The similar differences in mean CD4 cell count and viral suppression led to parallel relative risk estimates for adverse events in SMART and START, Borges and colleagues reported. Compared with the immediate/continuous ART group, the risks were greater for AIDS-defining conditions (HR = 3.63; 95% CI, 2.37-5.56), serious non-AIDS-defining conditions (HR = 1.62; 95% CI, 1.25-2.09), CVD (HR = 1.59; 95% CI, 1.07-2.37), cancer (HR = 1.93; 95% CI, 1.32-2.83), and mortality (HR = 1.80; 95% CI, 1.24-2.61) among participants in the deferred/intermittent ART group. These findings were consistent across a range of subgroups, including age, gender, baseline CD4 count and income strata.

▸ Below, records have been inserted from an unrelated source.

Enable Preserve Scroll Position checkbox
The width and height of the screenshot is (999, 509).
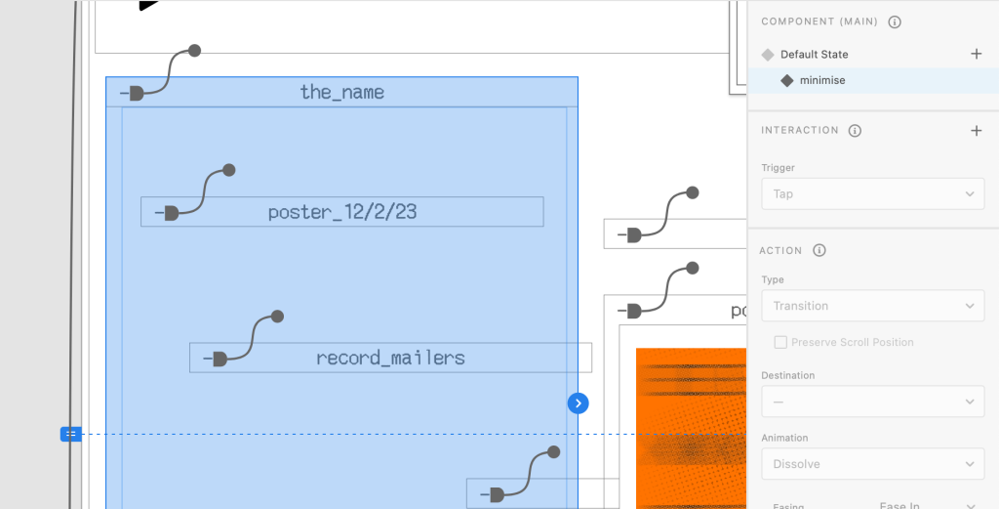(780, 342)
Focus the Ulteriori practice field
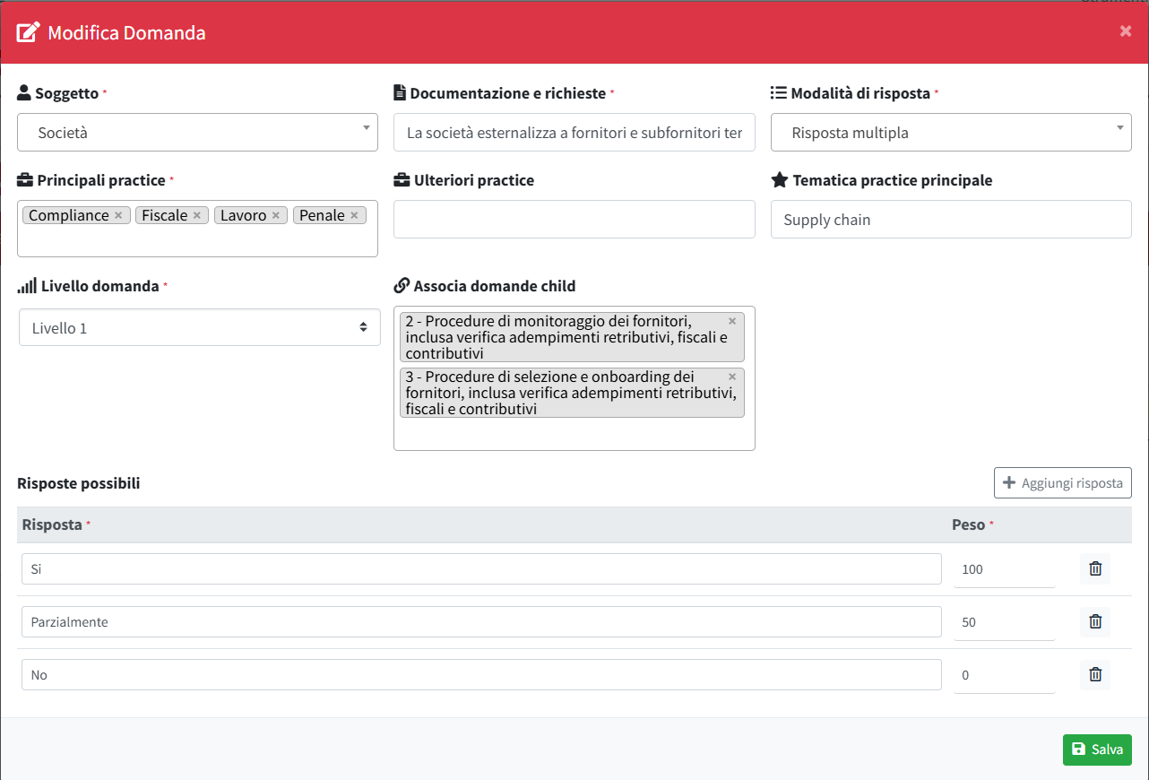 tap(574, 220)
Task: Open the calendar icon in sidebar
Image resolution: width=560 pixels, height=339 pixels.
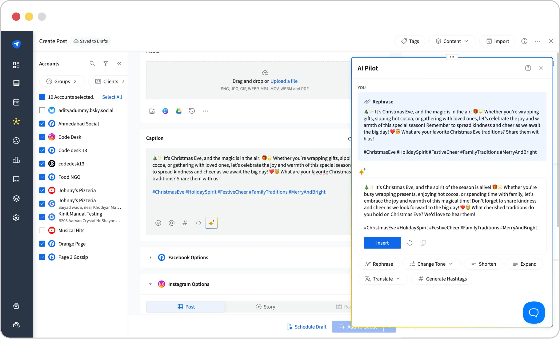Action: (x=16, y=102)
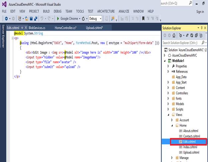
Task: Start debugging with the green play arrow
Action: [58, 19]
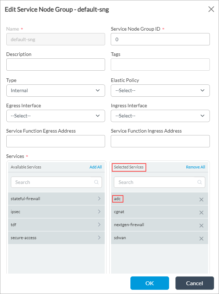Remove adc from selected services
Viewport: 219px width, 294px height.
(x=201, y=199)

In a related editorial, Mark J. Siedner, MD, associate professor of medicine, and Virginia Triant, MD, assistant professor of medicine — both at Harvard Medical School and Massachusetts General Hospital — said it was “somewhat unexpected” that the benefits of ART were similar among patients with higher vs. lower levels of pretreatment inflammatory markers.
“On face value, this appears to contradict prior data from the SMART study, and others, that demonstrate how pretreatment levels of inflammation impact cardiovascular disease events and mortality,” they wrote. “However, more recently, other studies have suggested that time updated levels of disease control and inflammatory markers after ART initiation, as opposed to pretreatment levels, are more predictive of preclinical atherosclerosis and CVD events and that, particularly for non-AIDS events, inflammatory markers might not rise until just prior to events.”
The authors noted that the study results “offer a compelling reinforcement” of the benefits of early and continuous ART on individual health for people with HIV.
“Whereas many clinicians who treat HIV infection were likely aware of these effects before this study was published, there are accruing data that such protective individual benefits of ART are not always known among people with HIV,” they concluded. “Reaffirming these data in the public sphere will be a critical step towards improving ART uptake and improving health both for people with HIV and their partners and children.” – by Stephanie Viguers
Disclosures: The authors report no relevant financial disclosures.